Extend the blog post on Plaid Cymru, the Cricket World Cup and the Brent East by-election, picking up where it stops.
BEGIN Text for analysis
Saturday, September 20, 2003

Far too brief to deserve the term 'hiatus'

No blogging tomorrow, as I'm off to The Oval.

Stating the obvious

Plaid Cymru's conference has decided to state that the party is committed to independence for Wales.
Delegates voted to drop the term "full national status" and declare its constitutional aim as "independence" - a word it has been avoiding until now, for fear of alienating some voters.
It seems to be that it's more of an issue of semantics than anything else - regardless of what Plaid may have officially stated when I lived in Wales, most people considered that Plaid supported independence for Wales even if the party didn't use the I-word. It's a nice way of getting their conference a few headlines, though, and it gives Peter Hain something to do:
Welsh Secretary Peter Hain said, after the vote : "Now everybody in Wales knows what Plaid Cymru is about - full blooded separation and independence, which would bankrupt Wales and make us an international laughing stock."
In the long run, though, I doubt it'll have anything more than a miniscule, if that, effect on how Plaid Cymru does in any elections, unless there's a huge swathe of Welsh voters who are thinking "Well, I might have supported 'full national status', but 'independence'? Never!"

Close, but no cigar

Back in March, I predicted that the next Cricket World Cup would be increased in size to fifteen nations, playing in three groups of five. Well, I was right that they were going to increase the size, it's just that they're going up to 16 teams, in four groups of four.

The Super Series idea that's mentioned in the article seems like an interesting idea as well and I'd like to see it come off. It would give test teams something to aim at in the World Championship table - if we're top at date X then we get to be in the Super Series, plus it would give players from the lower ranked nations something to aim for - getting in the Rest of the World side. If it had already been in existence, it would have been a chance for a player like Andy Flower, for instance, to actually play in a top-class test side, if only for one game every couple of years.

Friday, September 19, 2003

Around the blogs: Brent East reaction

There hasn't been too much reaction to the Brent East result from bloggers yet, but here's a quick roundup of stuff I've seen so far:

James Graham is understandably excited.
Ryan has discovered that the Mirror is willing to confound my predictions.
Blairista's Andrew Stevens notes a 'tendency to overplay the significance' of the result within hours of the result being declared. That was quick.
Tom Watson has discovered that the Liberal Democrats don't agree with Labour.

As for me, I've just discovered a new sign of getting old - I'm now older than both the youngest manager in the Football League (Chris Brass of York City) and the youngest MP. I tell you, it's worse than thinking the police look young nowadays.
END Text for analysis
BEGIN Supplied information
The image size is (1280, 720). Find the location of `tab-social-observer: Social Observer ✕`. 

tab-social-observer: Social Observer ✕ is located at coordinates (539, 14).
END Supplied information
[Solved problem]
Liberal councillor in competition rigging and/or Simply Red liking shocker

So, the winner of the Brent East sweepstake competition is not Iain Coleman, despite the fact he was entirely correct in predicting a 1118 majority for the Liberal Democrats. After consultation with the judges, I have decided that his prediction cannot be allowed for a number of factors, but mainly that he entered it at 10.30 this morning, some eight hours after the result he predicted had been declared. The lengths some people will go to for a Simply Red album shock me.

So, the winner is actually commenter Peter, with The Moose in second place and myself in third. Anyone who actually wants the prize should contact Matthew to arrange delivery.

Brent East - a result at last!

You know, I'm becoming convinced there's a need for a Representation of the People (announcement of by-election results) Act. I've been waiting for the result for a while, and Five Live keep teasing me with 'should have it in another ten minutes', then 'oh, another fifteen minutes'. I know it's not their fault, but it's annoying...at least when you're at the count you can see something happening.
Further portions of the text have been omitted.